Finding where a tarball came from with git

I got the idea reading this question on the webkit-dev list, and from my recollection of the git documentation. Well, for the webkit case, the basic script I put up would be of no help because the tarballs don't contain all the files (plus, they use subversion, not git, so it would also require a long importing process). Anyways...

Considering how SHA-1 hashes of objects are created with git, it is actually pretty easy to generate a SHA-1 hash from a random (non-git) tree, and then, the corresponding commit. First, you have git-hash-object that helps you creating a hash for a particular object (though it's also trivial to do with sha1sum). For regular files, git-hash-object -t blob $filename is enough. For symbolic links, you have to read the link destination, and give it without a trailing character (be it the NULL character or a carriage return) to git-hash-object -t blob --stdin. For directories, you have to generate a tree "structure" by yourself and pass it to git-hash-object -t tree --stdin. I haven't bothered looking at other file types.

The tree structure can be guessed by either looking at mktree.c or at the output of git-cat-file tree $sha1 where $sha1 is the SHA-1 hash for a tree object. It contains 3 informations for each node in the tree : the file mode, with the same format as what stat() returns, except for some reason, permissions are 000 for directories and symbolic links ; the file name ; and the SHA-1 hash. These informations are written with the following format : file mode in octal ascii and no padding zero ("%o") followed by a space character, then the filename followed by a NULL character, and the binary form of the SHA-1 hash.

Nodes are sorted in a not-so-quite lexical order (take a look at base_name_compare in read-cache.c) and are not separated by any special character: the mode of a file just follows the SHA-1 hash of its predecessor.

With all this new knowledge, you should be able to write some code that would return the SHA-1 from an arbitrary directory. Okay, since you must be at least as lazy as I am, you can take the script I wrote.

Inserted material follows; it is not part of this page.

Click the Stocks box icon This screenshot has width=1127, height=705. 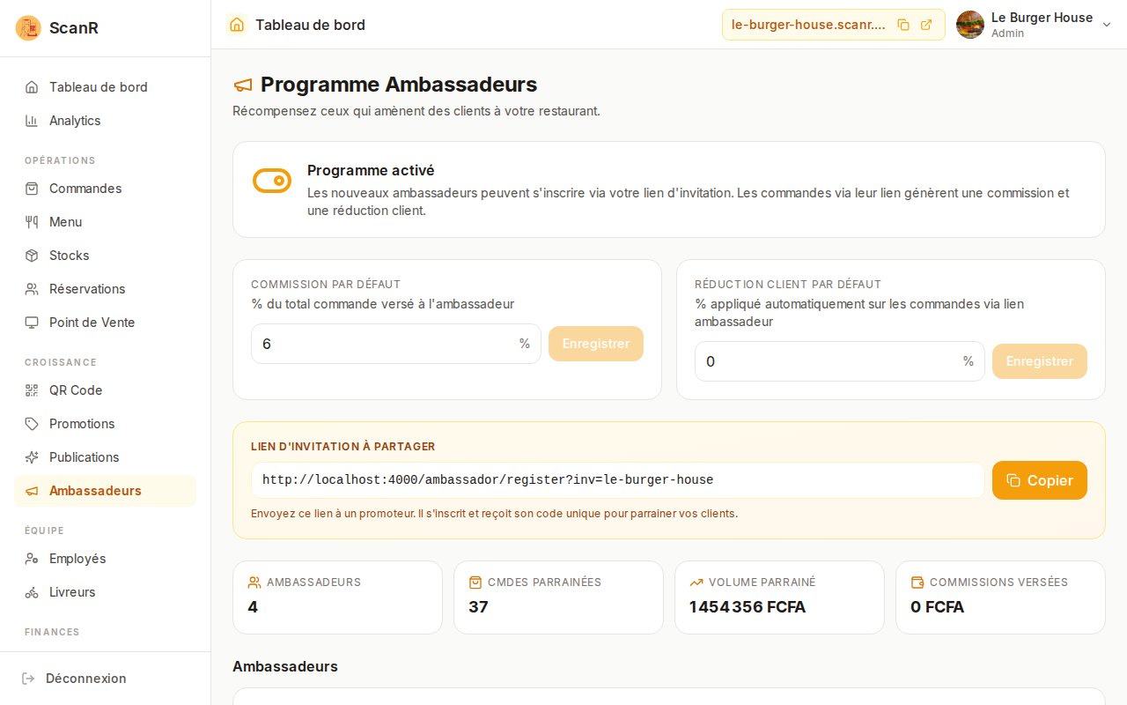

Now, let's take a look at a real life case : what commit is the latest nightly snapshot for the linux kernel from ? First, download the latest snapshot patch and its baseline, and extract the whole. Then, run my git-hash-tree.pl script with the directory containing the extracted kernel as an argument. It will return, after a while, the SHA-1 hash for the whole tree. During this long process, you also have plenty of time to git clone linus's tree.

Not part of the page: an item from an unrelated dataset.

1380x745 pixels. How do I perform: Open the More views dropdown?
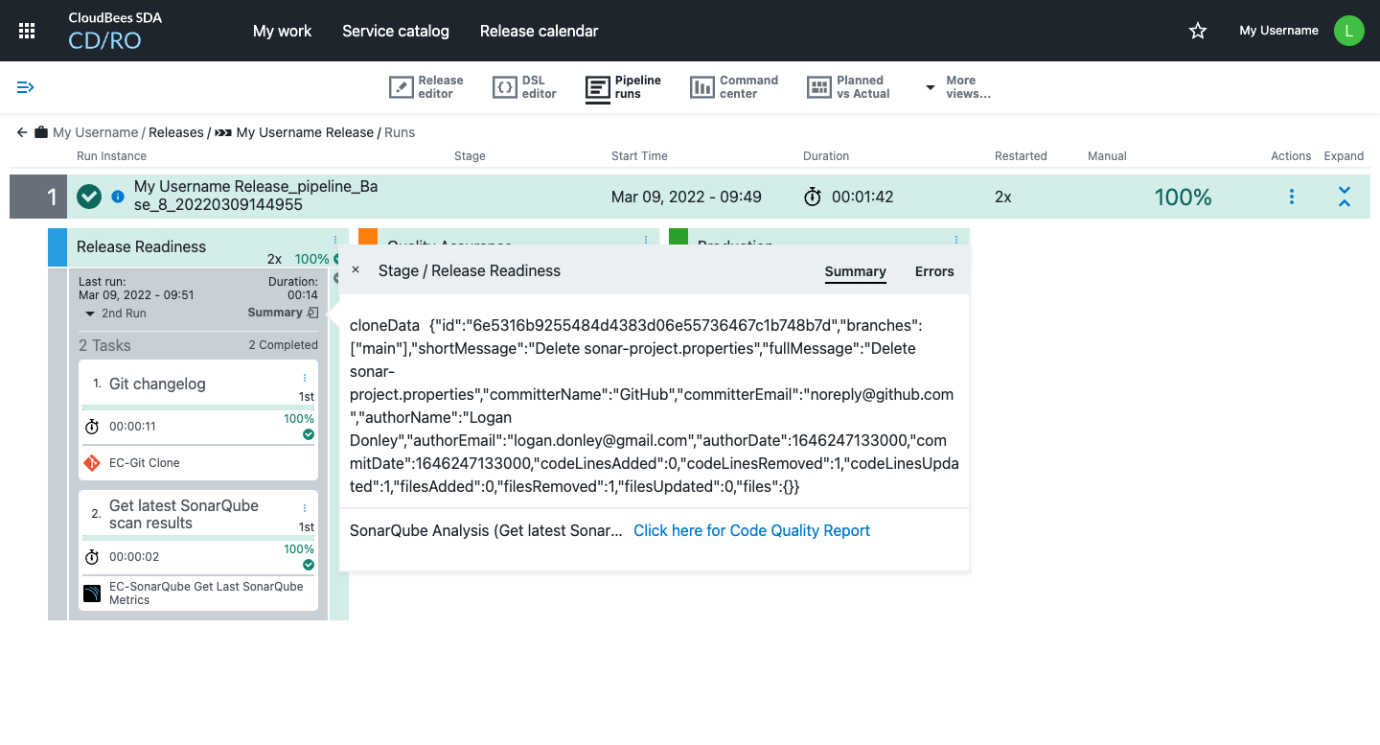tap(930, 86)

Once you're all done, you can search for the commit corresponding to the tree hash (let's call it $hash) with the following command :

git-rev-list --all | while read h; do git-cat-file commit $h | grep -q "^tree $hash" && echo $h && break; done

If you just followed these steps, you should just have spent a great moment having no result at all. There are actually 2 things that prevent this method to properly work with the linux kernel nightlies :

  • The snapshot patches contain a change to the top Makefile that doesn't exist in the repository. You need to remove the -gitn from the EXTRAVERSION variable in the Makefile.
  • git diff only includes diff headers for removal of empty files, so if you apply the snapshot patch with the patch utility (and you can't apply it with git-apply since you don't have a .git directory), empty files that were marked as deleted will still be on your tree. It happens with the current snapshot patch (2.6.22-rc7-git6): it doesn't remove include/asm-blackfin/macros.h.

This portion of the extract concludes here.